■ **Assignment**
Can you reproduce, word for word, the passage in the post below about Haymarket Center's lawsuit against Itasca that opens with the words containing "Sometimes zoning issues" and closes with "time can go by?"?

I have been following the efforts of Haymarket Center to open an addiction treatment facility in the suburbs of Wheaton and then in Itasca. Haymarket filed a lawsuit in federal court and the case is ongoing. Here is where it stands now:

Nearly six years after Haymarket Center announced a plan to open an addiction treatment facility in Itasca, the nonprofit remains locked in a legal fight with the DuPage County town.
Itasca trustees unanimously voted in November 2021 to reject Haymarket’s request to convert a former Holiday Inn into a 240-bed facility for patients with substance use and mental health disorders. In response, Haymarket filed a federal lawsuit against the village in January 2022, arguing that Itasca officials violated antidiscrimination laws.
In the latest twist, a federal judge has ruled the U.S. Department of Justice cannot join Haymarket’s lawsuit against Itasca…
According to the court docket, the two sides continue to depose witnesses and experts and exchange documents. The next court hearing is in July.
Sometimes zoning issues can be resolved fairly quickly. A change is proposed, decisions are made quickly at the municipal level, and matters are concluded.
But this case shows what can happen if the process goes to court. The article says the lawsuit was filed in early 2022. The next hearing is in July 2025. We are three and a half years in and it is not clear when it all might end in court (or be resolved otherwise).
This has consequences for both parties. They have to pay lawyers. The process takes twists and turns. The company and municipality have to keep an eye on everything. They have to commit money and time to an ongoing process with no clear end date.
Is it worth it? I would guess both sides are convinced of their own cause. Is this more of an issue of how courts operate that this amount of time can go by?

(Dataset entries)
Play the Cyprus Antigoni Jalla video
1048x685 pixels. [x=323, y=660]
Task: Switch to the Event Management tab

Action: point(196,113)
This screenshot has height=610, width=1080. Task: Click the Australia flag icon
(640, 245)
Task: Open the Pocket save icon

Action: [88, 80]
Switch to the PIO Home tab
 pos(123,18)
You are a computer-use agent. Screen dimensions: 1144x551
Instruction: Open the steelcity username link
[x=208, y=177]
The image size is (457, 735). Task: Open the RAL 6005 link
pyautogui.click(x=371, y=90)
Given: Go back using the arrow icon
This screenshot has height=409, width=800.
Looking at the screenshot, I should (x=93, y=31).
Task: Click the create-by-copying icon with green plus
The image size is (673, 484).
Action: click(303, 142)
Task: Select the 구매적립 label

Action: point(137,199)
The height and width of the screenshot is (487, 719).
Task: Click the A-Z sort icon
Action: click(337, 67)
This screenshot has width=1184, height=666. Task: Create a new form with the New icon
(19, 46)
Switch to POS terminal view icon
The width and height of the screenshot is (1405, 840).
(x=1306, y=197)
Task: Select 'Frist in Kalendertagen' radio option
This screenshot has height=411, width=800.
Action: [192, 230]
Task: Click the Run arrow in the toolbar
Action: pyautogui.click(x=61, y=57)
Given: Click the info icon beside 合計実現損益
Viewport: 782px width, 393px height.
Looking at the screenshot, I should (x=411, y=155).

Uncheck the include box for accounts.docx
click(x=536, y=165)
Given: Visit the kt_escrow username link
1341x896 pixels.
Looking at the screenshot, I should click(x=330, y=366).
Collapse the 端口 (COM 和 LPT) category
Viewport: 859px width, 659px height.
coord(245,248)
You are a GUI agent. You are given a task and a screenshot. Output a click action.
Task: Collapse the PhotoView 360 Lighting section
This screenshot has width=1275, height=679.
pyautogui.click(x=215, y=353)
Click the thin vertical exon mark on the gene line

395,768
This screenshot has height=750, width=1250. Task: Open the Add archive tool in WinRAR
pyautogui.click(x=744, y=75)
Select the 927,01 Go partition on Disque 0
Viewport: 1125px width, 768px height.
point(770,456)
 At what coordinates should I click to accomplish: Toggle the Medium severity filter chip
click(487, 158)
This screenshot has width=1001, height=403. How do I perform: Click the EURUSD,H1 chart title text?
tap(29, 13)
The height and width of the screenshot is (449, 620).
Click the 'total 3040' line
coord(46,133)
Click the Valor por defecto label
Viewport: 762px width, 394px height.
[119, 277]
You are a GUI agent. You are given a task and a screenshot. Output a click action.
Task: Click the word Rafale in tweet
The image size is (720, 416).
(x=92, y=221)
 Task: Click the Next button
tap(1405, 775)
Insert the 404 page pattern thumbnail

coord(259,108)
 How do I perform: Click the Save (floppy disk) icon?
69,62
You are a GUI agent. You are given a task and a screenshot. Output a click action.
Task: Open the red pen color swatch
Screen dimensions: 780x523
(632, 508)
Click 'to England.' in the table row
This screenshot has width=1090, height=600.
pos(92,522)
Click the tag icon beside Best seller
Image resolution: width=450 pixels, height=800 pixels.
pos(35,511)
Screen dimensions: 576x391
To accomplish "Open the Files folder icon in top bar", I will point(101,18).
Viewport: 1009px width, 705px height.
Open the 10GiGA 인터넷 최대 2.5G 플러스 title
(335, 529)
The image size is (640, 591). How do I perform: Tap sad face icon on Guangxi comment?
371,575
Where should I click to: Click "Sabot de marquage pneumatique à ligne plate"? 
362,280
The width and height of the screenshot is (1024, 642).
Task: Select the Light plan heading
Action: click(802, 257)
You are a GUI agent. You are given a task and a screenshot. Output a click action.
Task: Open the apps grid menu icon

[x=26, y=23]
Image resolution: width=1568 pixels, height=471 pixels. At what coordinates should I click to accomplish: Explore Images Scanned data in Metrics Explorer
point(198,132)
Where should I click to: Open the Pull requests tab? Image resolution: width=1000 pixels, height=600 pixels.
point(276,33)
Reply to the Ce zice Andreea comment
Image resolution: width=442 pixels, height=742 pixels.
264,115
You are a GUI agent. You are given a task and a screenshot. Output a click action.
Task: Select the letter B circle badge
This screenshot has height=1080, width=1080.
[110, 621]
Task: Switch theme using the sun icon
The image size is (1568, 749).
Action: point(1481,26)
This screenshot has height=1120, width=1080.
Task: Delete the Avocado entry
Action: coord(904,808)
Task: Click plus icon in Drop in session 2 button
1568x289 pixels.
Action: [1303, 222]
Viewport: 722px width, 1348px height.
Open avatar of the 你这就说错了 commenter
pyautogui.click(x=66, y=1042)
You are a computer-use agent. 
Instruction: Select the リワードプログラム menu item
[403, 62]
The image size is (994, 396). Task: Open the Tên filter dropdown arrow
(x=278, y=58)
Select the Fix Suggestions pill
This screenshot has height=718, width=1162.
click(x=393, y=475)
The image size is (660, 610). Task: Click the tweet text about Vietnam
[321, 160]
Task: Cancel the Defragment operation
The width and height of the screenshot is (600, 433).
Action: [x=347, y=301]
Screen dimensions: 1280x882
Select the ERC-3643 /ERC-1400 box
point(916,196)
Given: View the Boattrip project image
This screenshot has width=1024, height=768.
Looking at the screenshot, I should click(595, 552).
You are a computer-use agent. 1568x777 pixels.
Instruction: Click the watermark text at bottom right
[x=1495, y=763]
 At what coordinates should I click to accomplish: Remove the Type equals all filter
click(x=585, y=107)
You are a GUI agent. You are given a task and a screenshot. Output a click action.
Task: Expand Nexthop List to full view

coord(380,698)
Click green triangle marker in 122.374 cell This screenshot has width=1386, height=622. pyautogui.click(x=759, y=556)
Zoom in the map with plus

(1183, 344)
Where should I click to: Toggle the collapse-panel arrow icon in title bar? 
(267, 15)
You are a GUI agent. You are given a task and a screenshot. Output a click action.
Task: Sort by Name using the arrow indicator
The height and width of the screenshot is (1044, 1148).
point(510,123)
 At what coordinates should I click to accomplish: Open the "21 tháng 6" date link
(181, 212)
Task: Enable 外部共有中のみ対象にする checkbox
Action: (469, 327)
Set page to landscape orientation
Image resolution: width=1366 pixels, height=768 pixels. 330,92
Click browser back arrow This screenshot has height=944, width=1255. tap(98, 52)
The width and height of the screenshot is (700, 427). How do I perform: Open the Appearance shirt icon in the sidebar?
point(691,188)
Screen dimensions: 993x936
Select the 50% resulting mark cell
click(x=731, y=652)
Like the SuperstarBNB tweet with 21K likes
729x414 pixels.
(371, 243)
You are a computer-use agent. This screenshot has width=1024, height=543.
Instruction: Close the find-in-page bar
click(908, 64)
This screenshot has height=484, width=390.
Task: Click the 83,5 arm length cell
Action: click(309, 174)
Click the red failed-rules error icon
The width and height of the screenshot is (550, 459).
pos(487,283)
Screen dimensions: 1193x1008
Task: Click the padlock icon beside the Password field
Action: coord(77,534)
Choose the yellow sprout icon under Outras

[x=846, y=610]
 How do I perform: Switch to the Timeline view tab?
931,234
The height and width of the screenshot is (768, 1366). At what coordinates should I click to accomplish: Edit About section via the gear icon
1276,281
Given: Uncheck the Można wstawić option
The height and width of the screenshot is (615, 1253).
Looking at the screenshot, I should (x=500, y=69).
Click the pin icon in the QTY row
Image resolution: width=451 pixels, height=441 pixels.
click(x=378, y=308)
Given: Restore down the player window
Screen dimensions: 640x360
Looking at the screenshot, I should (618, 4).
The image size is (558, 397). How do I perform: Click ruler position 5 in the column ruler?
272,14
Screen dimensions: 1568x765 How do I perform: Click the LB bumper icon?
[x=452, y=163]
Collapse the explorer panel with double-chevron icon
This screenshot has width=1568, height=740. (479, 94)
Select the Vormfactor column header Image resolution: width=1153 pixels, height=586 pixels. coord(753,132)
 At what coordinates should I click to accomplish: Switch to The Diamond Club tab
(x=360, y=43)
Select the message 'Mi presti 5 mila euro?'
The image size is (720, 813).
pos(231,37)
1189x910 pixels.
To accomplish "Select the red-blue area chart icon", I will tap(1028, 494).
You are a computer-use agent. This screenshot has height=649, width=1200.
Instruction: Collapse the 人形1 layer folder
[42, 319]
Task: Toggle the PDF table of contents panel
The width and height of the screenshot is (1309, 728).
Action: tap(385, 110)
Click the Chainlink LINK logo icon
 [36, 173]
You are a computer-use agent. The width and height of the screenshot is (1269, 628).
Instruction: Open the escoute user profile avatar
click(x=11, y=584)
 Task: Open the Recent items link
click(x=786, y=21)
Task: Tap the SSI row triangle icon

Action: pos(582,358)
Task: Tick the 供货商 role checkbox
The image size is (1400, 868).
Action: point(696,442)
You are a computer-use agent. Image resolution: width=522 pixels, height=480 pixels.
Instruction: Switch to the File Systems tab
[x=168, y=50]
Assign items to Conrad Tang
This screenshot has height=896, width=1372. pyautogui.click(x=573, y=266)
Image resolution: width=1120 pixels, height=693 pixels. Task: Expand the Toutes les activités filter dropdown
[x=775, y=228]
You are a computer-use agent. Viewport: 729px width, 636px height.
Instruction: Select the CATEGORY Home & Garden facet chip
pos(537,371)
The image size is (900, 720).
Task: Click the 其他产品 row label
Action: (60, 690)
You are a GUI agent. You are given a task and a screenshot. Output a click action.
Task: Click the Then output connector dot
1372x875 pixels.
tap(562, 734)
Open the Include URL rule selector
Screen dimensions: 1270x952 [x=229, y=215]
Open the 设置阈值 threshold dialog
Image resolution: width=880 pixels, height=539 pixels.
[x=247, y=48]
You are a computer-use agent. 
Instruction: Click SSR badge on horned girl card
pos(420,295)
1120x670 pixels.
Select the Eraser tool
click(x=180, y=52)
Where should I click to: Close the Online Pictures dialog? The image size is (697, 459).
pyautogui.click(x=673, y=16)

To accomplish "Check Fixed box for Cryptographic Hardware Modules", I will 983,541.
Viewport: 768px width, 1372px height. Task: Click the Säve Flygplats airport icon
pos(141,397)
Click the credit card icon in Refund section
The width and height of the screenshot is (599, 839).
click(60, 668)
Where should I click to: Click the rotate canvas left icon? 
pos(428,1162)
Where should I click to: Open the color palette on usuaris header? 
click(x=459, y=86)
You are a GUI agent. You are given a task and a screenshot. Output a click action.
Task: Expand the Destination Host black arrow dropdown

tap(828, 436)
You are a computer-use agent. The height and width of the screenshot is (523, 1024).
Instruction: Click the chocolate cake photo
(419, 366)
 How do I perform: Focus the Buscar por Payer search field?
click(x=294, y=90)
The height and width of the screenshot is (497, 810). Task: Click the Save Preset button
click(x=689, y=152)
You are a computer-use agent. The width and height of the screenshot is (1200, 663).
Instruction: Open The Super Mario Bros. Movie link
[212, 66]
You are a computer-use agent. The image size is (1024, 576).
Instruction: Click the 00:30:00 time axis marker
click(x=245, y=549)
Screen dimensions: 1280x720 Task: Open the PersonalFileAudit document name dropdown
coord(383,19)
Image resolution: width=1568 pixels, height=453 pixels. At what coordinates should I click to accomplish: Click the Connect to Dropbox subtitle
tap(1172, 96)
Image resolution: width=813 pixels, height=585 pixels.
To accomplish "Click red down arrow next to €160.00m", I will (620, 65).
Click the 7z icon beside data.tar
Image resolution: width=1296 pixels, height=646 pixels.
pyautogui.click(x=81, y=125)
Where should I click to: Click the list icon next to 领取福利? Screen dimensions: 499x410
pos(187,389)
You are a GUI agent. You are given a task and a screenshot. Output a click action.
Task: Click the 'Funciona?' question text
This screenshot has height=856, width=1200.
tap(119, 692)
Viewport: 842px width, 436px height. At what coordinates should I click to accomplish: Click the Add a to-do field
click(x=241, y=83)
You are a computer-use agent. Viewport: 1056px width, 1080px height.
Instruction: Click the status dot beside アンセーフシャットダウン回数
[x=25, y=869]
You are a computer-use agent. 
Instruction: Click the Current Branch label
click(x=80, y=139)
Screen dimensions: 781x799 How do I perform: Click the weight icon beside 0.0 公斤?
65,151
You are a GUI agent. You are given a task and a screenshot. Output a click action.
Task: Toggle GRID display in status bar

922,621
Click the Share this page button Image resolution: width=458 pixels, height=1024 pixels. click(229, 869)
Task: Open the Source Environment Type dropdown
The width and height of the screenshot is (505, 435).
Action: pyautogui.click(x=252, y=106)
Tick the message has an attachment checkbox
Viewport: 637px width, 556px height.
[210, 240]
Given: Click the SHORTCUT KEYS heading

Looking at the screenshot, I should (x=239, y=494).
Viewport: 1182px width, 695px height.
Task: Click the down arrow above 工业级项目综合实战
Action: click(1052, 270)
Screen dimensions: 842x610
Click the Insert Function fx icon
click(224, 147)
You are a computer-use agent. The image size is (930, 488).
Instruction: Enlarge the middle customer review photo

■ **Result for this task**
Sometimes zoning issues can be resolved fairly quickly. A change is proposed, decisions are made quickly at the municipal level, and matters are concluded.
But this case shows what can happen if the process goes to court. The article says the lawsuit was filed in early 2022. The next hearing is in July 2025. We are three and a half years in and it is not clear when it all might end in court (or be resolved otherwise).
This has consequences for both parties. They have to pay lawyers. The process takes twists and turns. The company and municipality have to keep an eye on everything. They have to commit money and time to an ongoing process with no clear end date.
Is it worth it? I would guess both sides are convinced of their own cause. Is this more of an issue of how courts operate that this amount of time can go by?